Exercise objective — Would you reproduce all of the entries below, character for character?

Input data —
"""

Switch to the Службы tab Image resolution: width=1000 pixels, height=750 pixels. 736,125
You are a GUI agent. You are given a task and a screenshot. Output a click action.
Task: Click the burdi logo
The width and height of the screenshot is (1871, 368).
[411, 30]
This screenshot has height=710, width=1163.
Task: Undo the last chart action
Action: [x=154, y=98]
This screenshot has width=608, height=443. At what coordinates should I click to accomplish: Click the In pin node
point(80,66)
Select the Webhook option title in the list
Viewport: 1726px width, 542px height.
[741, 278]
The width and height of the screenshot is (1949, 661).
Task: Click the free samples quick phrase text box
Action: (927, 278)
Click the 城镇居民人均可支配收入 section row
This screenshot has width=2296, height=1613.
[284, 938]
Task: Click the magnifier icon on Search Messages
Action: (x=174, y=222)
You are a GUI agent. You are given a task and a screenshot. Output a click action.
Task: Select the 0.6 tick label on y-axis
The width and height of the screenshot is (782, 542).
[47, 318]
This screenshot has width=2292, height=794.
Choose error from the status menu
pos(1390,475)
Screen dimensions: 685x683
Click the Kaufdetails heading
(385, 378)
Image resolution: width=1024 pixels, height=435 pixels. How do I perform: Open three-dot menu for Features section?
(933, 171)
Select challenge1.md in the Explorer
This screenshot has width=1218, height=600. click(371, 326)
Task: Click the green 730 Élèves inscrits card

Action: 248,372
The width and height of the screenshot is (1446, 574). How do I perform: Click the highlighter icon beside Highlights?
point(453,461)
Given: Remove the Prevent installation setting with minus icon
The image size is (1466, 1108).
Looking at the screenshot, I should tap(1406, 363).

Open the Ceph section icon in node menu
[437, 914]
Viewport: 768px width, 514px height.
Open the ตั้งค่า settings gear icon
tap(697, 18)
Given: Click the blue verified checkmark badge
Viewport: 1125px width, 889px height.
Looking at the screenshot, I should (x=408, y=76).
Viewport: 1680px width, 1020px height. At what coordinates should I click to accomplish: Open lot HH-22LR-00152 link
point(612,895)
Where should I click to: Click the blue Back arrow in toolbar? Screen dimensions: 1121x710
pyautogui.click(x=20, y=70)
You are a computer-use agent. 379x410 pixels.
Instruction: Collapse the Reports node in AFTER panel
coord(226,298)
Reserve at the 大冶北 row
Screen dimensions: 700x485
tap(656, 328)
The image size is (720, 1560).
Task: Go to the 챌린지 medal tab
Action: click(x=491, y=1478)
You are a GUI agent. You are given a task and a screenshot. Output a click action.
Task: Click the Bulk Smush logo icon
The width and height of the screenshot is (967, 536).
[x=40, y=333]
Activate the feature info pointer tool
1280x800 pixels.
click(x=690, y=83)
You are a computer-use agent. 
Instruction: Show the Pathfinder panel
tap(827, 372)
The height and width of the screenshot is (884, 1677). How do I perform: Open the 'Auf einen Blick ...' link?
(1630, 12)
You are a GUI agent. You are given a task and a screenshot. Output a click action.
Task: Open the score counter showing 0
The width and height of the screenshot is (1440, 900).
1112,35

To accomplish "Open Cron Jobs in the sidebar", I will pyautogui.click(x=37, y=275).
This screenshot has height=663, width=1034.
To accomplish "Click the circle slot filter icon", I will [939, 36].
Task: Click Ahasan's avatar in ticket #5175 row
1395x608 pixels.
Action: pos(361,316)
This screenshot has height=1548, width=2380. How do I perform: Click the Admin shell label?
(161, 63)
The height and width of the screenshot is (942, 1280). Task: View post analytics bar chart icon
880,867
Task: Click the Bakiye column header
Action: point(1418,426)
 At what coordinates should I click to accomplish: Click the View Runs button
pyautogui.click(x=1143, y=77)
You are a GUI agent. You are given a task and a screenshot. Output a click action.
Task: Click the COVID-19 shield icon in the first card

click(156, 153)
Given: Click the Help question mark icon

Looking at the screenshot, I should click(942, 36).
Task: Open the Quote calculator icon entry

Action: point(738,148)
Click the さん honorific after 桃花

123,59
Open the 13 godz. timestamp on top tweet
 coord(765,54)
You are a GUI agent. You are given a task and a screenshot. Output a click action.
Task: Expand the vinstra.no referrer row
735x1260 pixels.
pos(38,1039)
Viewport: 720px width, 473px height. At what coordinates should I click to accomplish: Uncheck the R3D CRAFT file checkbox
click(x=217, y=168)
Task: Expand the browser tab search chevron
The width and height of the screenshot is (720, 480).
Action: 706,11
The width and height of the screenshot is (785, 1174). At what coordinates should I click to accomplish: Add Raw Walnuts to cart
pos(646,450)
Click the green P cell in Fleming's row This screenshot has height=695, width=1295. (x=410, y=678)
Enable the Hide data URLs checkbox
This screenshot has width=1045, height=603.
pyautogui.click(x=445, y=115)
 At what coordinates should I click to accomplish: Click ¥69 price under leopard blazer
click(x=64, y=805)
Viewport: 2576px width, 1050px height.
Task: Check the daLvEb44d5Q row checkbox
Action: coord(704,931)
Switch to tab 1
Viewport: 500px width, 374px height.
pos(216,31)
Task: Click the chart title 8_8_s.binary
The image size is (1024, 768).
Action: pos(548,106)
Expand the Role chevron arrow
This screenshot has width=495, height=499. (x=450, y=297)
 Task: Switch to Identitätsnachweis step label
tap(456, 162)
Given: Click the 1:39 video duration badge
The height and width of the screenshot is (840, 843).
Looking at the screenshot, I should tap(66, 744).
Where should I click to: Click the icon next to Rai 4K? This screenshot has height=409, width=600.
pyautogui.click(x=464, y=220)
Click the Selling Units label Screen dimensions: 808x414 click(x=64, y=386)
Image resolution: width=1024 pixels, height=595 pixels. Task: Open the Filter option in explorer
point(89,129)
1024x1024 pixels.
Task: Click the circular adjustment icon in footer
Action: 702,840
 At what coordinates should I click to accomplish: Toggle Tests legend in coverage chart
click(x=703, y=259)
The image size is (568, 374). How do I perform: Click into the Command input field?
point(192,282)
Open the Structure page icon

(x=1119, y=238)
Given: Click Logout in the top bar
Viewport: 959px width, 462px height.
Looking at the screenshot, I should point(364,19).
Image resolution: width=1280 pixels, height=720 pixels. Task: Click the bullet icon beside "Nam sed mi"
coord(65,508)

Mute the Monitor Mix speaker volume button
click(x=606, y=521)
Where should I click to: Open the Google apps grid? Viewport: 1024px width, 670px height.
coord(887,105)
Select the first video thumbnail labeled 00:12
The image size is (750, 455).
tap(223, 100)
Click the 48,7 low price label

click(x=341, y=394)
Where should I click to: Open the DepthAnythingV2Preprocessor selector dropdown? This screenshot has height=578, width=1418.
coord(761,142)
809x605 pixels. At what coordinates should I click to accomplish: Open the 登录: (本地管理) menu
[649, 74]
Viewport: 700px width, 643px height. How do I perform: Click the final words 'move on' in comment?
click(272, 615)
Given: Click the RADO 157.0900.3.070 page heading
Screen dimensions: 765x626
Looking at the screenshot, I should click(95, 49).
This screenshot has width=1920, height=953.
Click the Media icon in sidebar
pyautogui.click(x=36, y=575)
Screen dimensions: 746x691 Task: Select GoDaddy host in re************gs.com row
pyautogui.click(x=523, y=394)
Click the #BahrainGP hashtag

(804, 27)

"""

Result of this exercise —
Switch to the Службы tab Image resolution: width=1000 pixels, height=750 pixels. 736,125
You are a GUI agent. You are given a task and a screenshot. Output a click action.
Task: Click the burdi logo
The width and height of the screenshot is (1871, 368).
[411, 30]
This screenshot has height=710, width=1163.
Task: Undo the last chart action
Action: [x=154, y=98]
This screenshot has width=608, height=443. At what coordinates should I click to accomplish: Click the In pin node
point(80,66)
Select the Webhook option title in the list
Viewport: 1726px width, 542px height.
[741, 278]
The width and height of the screenshot is (1949, 661).
Task: Click the free samples quick phrase text box
Action: (927, 278)
Click the 城镇居民人均可支配收入 section row
This screenshot has width=2296, height=1613.
[284, 938]
Task: Click the magnifier icon on Search Messages
Action: (x=174, y=222)
You are a GUI agent. You are given a task and a screenshot. Output a click action.
Task: Select the 0.6 tick label on y-axis
The width and height of the screenshot is (782, 542).
[47, 318]
This screenshot has width=2292, height=794.
Choose error from the status menu
pos(1390,475)
Screen dimensions: 685x683
Click the Kaufdetails heading
(385, 378)
Image resolution: width=1024 pixels, height=435 pixels. How do I perform: Open three-dot menu for Features section?
(933, 171)
Select challenge1.md in the Explorer
This screenshot has width=1218, height=600. click(371, 326)
Task: Click the green 730 Élèves inscrits card

Action: 248,372
The width and height of the screenshot is (1446, 574). How do I perform: Click the highlighter icon beside Highlights?
point(453,461)
Given: Remove the Prevent installation setting with minus icon
The image size is (1466, 1108).
Looking at the screenshot, I should tap(1406, 363).

Open the Ceph section icon in node menu
[437, 914]
Viewport: 768px width, 514px height.
Open the ตั้งค่า settings gear icon
tap(697, 18)
Given: Click the blue verified checkmark badge
Viewport: 1125px width, 889px height.
Looking at the screenshot, I should (x=408, y=76).
Viewport: 1680px width, 1020px height. At what coordinates should I click to accomplish: Open lot HH-22LR-00152 link
point(612,895)
Where should I click to: Click the blue Back arrow in toolbar? Screen dimensions: 1121x710
pyautogui.click(x=20, y=70)
You are a computer-use agent. 379x410 pixels.
Instruction: Collapse the Reports node in AFTER panel
coord(226,298)
Reserve at the 大冶北 row
Screen dimensions: 700x485
tap(656, 328)
The image size is (720, 1560).
Task: Go to the 챌린지 medal tab
Action: click(x=491, y=1478)
You are a GUI agent. You are given a task and a screenshot. Output a click action.
Task: Click the Bulk Smush logo icon
The width and height of the screenshot is (967, 536).
[x=40, y=333]
Activate the feature info pointer tool
1280x800 pixels.
click(x=690, y=83)
You are a computer-use agent. 
Instruction: Show the Pathfinder panel
tap(827, 372)
The height and width of the screenshot is (884, 1677). How do I perform: Open the 'Auf einen Blick ...' link?
(1630, 12)
You are a GUI agent. You are given a task and a screenshot. Output a click action.
Task: Open the score counter showing 0
The width and height of the screenshot is (1440, 900).
1112,35

To accomplish "Open Cron Jobs in the sidebar", I will pyautogui.click(x=37, y=275).
This screenshot has height=663, width=1034.
To accomplish "Click the circle slot filter icon", I will [939, 36].
Task: Click Ahasan's avatar in ticket #5175 row
1395x608 pixels.
Action: pos(361,316)
This screenshot has height=1548, width=2380. How do I perform: Click the Admin shell label?
(161, 63)
The height and width of the screenshot is (942, 1280). Task: View post analytics bar chart icon
880,867
Task: Click the Bakiye column header
Action: point(1418,426)
 At what coordinates should I click to accomplish: Click the View Runs button
pyautogui.click(x=1143, y=77)
You are a GUI agent. You are given a task and a screenshot. Output a click action.
Task: Click the COVID-19 shield icon in the first card

click(156, 153)
Given: Click the Help question mark icon

Looking at the screenshot, I should click(942, 36).
Task: Open the Quote calculator icon entry

Action: point(738,148)
Click the さん honorific after 桃花

123,59
Open the 13 godz. timestamp on top tweet
 coord(765,54)
You are a GUI agent. You are given a task and a screenshot. Output a click action.
Task: Expand the vinstra.no referrer row
735x1260 pixels.
pos(38,1039)
Viewport: 720px width, 473px height. At what coordinates should I click to accomplish: Uncheck the R3D CRAFT file checkbox
click(x=217, y=168)
Task: Expand the browser tab search chevron
The width and height of the screenshot is (720, 480).
Action: 706,11
The width and height of the screenshot is (785, 1174). At what coordinates should I click to accomplish: Add Raw Walnuts to cart
pos(646,450)
Click the green P cell in Fleming's row This screenshot has height=695, width=1295. (x=410, y=678)
Enable the Hide data URLs checkbox
This screenshot has width=1045, height=603.
pyautogui.click(x=445, y=115)
 At what coordinates should I click to accomplish: Click ¥69 price under leopard blazer
click(x=64, y=805)
Viewport: 2576px width, 1050px height.
Task: Check the daLvEb44d5Q row checkbox
Action: coord(704,931)
Switch to tab 1
Viewport: 500px width, 374px height.
pos(216,31)
Task: Click the chart title 8_8_s.binary
The image size is (1024, 768).
Action: pos(548,106)
Expand the Role chevron arrow
This screenshot has width=495, height=499. (x=450, y=297)
 Task: Switch to Identitätsnachweis step label
tap(456, 162)
Given: Click the 1:39 video duration badge
The height and width of the screenshot is (840, 843).
Looking at the screenshot, I should tap(66, 744).
Where should I click to: Click the icon next to Rai 4K? This screenshot has height=409, width=600.
pyautogui.click(x=464, y=220)
Click the Selling Units label Screen dimensions: 808x414 click(x=64, y=386)
Image resolution: width=1024 pixels, height=595 pixels. Task: Open the Filter option in explorer
point(89,129)
1024x1024 pixels.
Task: Click the circular adjustment icon in footer
Action: 702,840
 At what coordinates should I click to accomplish: Toggle Tests legend in coverage chart
click(x=703, y=259)
The image size is (568, 374). How do I perform: Click into the Command input field?
point(192,282)
Open the Structure page icon

(x=1119, y=238)
Given: Click Logout in the top bar
Viewport: 959px width, 462px height.
Looking at the screenshot, I should point(364,19).
Image resolution: width=1280 pixels, height=720 pixels. Task: Click the bullet icon beside "Nam sed mi"
coord(65,508)

Mute the Monitor Mix speaker volume button
click(x=606, y=521)
Where should I click to: Open the Google apps grid? Viewport: 1024px width, 670px height.
coord(887,105)
Select the first video thumbnail labeled 00:12
The image size is (750, 455).
tap(223, 100)
Click the 48,7 low price label

click(x=341, y=394)
Where should I click to: Open the DepthAnythingV2Preprocessor selector dropdown? This screenshot has height=578, width=1418.
coord(761,142)
809x605 pixels. At what coordinates should I click to accomplish: Open the 登录: (本地管理) menu
[649, 74]
Viewport: 700px width, 643px height. How do I perform: Click the final words 'move on' in comment?
click(272, 615)
Given: Click the RADO 157.0900.3.070 page heading
Screen dimensions: 765x626
Looking at the screenshot, I should click(95, 49).
This screenshot has width=1920, height=953.
Click the Media icon in sidebar
pyautogui.click(x=36, y=575)
Screen dimensions: 746x691 Task: Select GoDaddy host in re************gs.com row
pyautogui.click(x=523, y=394)
Click the #BahrainGP hashtag

(804, 27)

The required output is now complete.